Direction: Please write out the data below as a numbered list, leaving out any blank lines.

────

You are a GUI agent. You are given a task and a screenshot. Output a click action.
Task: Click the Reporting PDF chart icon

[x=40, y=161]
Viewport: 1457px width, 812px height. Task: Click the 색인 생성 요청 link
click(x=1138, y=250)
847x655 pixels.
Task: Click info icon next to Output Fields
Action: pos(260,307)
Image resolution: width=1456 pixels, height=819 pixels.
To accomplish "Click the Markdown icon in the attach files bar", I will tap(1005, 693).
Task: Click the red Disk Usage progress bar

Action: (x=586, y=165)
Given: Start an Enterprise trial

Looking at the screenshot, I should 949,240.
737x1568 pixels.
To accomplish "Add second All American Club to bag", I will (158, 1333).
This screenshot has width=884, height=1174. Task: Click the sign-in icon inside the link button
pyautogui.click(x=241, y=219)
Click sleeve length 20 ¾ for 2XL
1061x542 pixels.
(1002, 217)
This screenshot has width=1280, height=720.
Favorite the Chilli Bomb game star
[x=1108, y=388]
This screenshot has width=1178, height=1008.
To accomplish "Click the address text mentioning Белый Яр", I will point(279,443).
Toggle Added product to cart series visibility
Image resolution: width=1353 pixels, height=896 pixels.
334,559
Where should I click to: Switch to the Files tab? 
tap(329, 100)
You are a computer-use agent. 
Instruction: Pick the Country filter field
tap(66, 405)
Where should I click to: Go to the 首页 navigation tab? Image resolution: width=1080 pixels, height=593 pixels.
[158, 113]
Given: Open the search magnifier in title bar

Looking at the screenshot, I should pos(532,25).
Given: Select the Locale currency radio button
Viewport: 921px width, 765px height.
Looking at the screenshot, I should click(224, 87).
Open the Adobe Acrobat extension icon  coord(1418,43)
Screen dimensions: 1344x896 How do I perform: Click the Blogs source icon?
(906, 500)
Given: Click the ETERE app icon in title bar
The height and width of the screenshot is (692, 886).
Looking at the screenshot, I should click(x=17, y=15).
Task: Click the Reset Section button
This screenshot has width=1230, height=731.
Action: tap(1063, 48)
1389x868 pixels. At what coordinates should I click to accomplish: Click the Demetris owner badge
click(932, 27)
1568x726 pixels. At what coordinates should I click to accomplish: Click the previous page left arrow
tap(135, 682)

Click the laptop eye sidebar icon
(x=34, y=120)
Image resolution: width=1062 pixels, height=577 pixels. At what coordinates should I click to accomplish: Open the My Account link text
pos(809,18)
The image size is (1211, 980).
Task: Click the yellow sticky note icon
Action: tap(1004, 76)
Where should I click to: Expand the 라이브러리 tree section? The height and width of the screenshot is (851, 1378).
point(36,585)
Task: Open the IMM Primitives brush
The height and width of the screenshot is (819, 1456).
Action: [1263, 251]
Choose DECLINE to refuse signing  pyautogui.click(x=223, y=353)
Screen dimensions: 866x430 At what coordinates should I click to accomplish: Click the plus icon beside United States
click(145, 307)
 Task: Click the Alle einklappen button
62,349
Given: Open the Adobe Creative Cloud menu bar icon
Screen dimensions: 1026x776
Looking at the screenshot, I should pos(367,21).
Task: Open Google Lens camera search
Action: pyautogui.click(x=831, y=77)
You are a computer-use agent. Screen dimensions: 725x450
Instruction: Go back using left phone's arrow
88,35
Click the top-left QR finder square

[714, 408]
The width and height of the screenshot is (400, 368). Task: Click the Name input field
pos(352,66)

────

Response to this task:
1. You are a GUI agent. You are given a task and a screenshot. Output a click action.
2. Task: Click the Reporting PDF chart icon
3. [x=40, y=161]
4. Viewport: 1457px width, 812px height. Task: Click the 색인 생성 요청 link
5. click(x=1138, y=250)
6. 847x655 pixels.
7. Task: Click info icon next to Output Fields
8. Action: pos(260,307)
9. Image resolution: width=1456 pixels, height=819 pixels.
10. To accomplish "Click the Markdown icon in the attach files bar", I will tap(1005, 693).
11. Task: Click the red Disk Usage progress bar
12. Action: (x=586, y=165)
13. Given: Start an Enterprise trial
14. Looking at the screenshot, I should 949,240.
15. 737x1568 pixels.
16. To accomplish "Add second All American Club to bag", I will (158, 1333).
17. This screenshot has width=884, height=1174. Task: Click the sign-in icon inside the link button
18. pyautogui.click(x=241, y=219)
19. Click sleeve length 20 ¾ for 2XL
20. 1061x542 pixels.
21. (1002, 217)
22. This screenshot has width=1280, height=720.
23. Favorite the Chilli Bomb game star
24. [x=1108, y=388]
25. This screenshot has width=1178, height=1008.
26. To accomplish "Click the address text mentioning Белый Яр", I will point(279,443).
27. Toggle Added product to cart series visibility
28. Image resolution: width=1353 pixels, height=896 pixels.
29. 334,559
30. Where should I click to: Switch to the Files tab? 
31. tap(329, 100)
32. You are a computer-use agent. 
33. Instruction: Pick the Country filter field
34. tap(66, 405)
35. Where should I click to: Go to the 首页 navigation tab? Image resolution: width=1080 pixels, height=593 pixels.
36. [158, 113]
37. Given: Open the search magnifier in title bar
38. Looking at the screenshot, I should pos(532,25).
39. Given: Select the Locale currency radio button
40. Viewport: 921px width, 765px height.
41. Looking at the screenshot, I should click(224, 87).
42. Open the Adobe Acrobat extension icon  coord(1418,43)
43. Screen dimensions: 1344x896 How do I perform: Click the Blogs source icon?
44. (906, 500)
45. Given: Click the ETERE app icon in title bar
46. The height and width of the screenshot is (692, 886).
47. Looking at the screenshot, I should click(x=17, y=15).
48. Task: Click the Reset Section button
49. This screenshot has width=1230, height=731.
50. Action: tap(1063, 48)
51. 1389x868 pixels. At what coordinates should I click to accomplish: Click the Demetris owner badge
52. click(932, 27)
53. 1568x726 pixels. At what coordinates should I click to accomplish: Click the previous page left arrow
54. tap(135, 682)
55. Click the laptop eye sidebar icon
56. (x=34, y=120)
57. Image resolution: width=1062 pixels, height=577 pixels. At what coordinates should I click to accomplish: Open the My Account link text
58. pos(809,18)
59. The image size is (1211, 980).
60. Task: Click the yellow sticky note icon
61. Action: tap(1004, 76)
62. Where should I click to: Expand the 라이브러리 tree section? The height and width of the screenshot is (851, 1378).
63. point(36,585)
64. Task: Open the IMM Primitives brush
65. The height and width of the screenshot is (819, 1456).
66. Action: [1263, 251]
67. Choose DECLINE to refuse signing  pyautogui.click(x=223, y=353)
68. Screen dimensions: 866x430 At what coordinates should I click to accomplish: Click the plus icon beside United States
69. click(145, 307)
70.  Task: Click the Alle einklappen button
71. 62,349
72. Given: Open the Adobe Creative Cloud menu bar icon
73. Screen dimensions: 1026x776
74. Looking at the screenshot, I should pos(367,21).
75. Task: Open Google Lens camera search
76. Action: pyautogui.click(x=831, y=77)
77. You are a computer-use agent. Screen dimensions: 725x450
78. Instruction: Go back using left phone's arrow
79. 88,35
80. Click the top-left QR finder square
81. [714, 408]
82. The width and height of the screenshot is (400, 368). Task: Click the Name input field
83. pos(352,66)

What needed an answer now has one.